- Saved data entries
•••

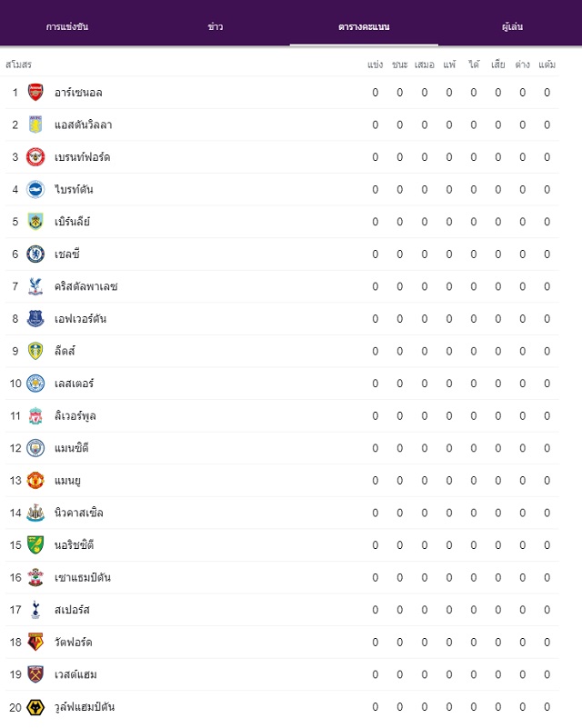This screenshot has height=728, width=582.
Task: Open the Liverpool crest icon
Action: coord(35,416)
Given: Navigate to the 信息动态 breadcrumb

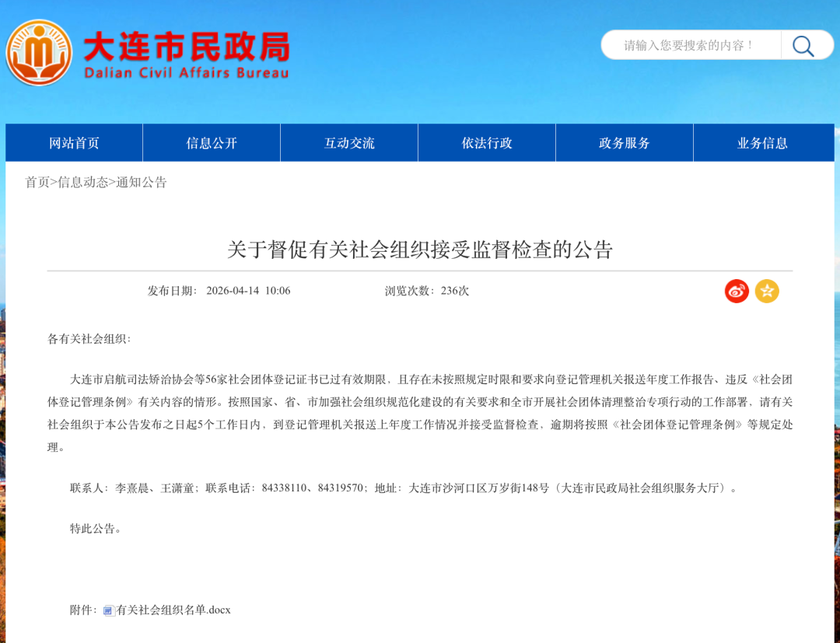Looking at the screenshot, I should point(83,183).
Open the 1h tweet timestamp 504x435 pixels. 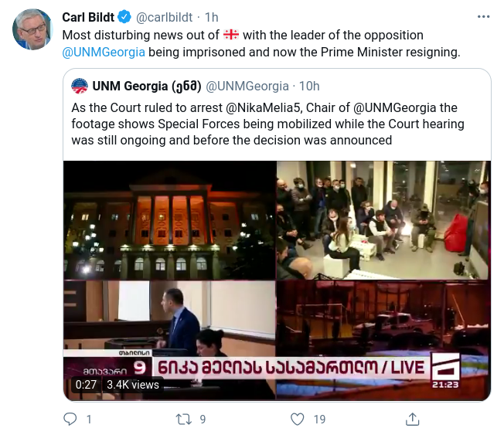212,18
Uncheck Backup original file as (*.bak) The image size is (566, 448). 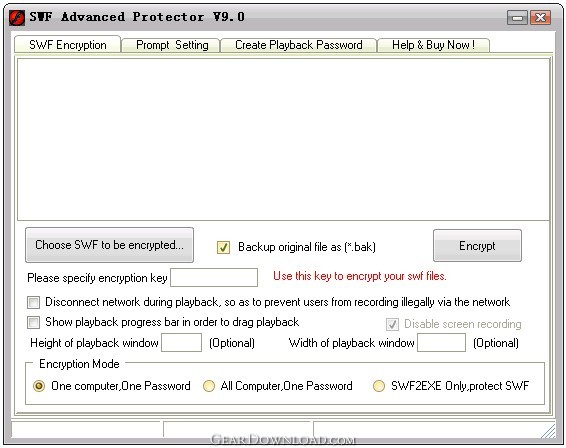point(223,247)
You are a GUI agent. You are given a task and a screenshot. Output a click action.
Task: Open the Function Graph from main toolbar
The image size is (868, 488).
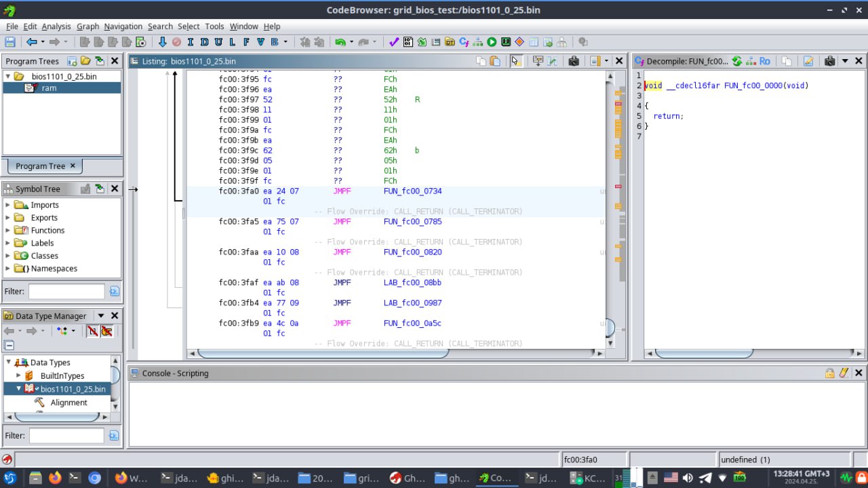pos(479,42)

•••

- TASK DETAILS
Exclude all pictures and return precisely the lines from the one containing "You are a GUI" through the closing line of the data.

- RESPONSE BOX
You are a GUI agent. You are given a task and a screenshot. Output a click action.
Task: Open the Function Graph from main toolbar
The image size is (868, 488).
pos(479,42)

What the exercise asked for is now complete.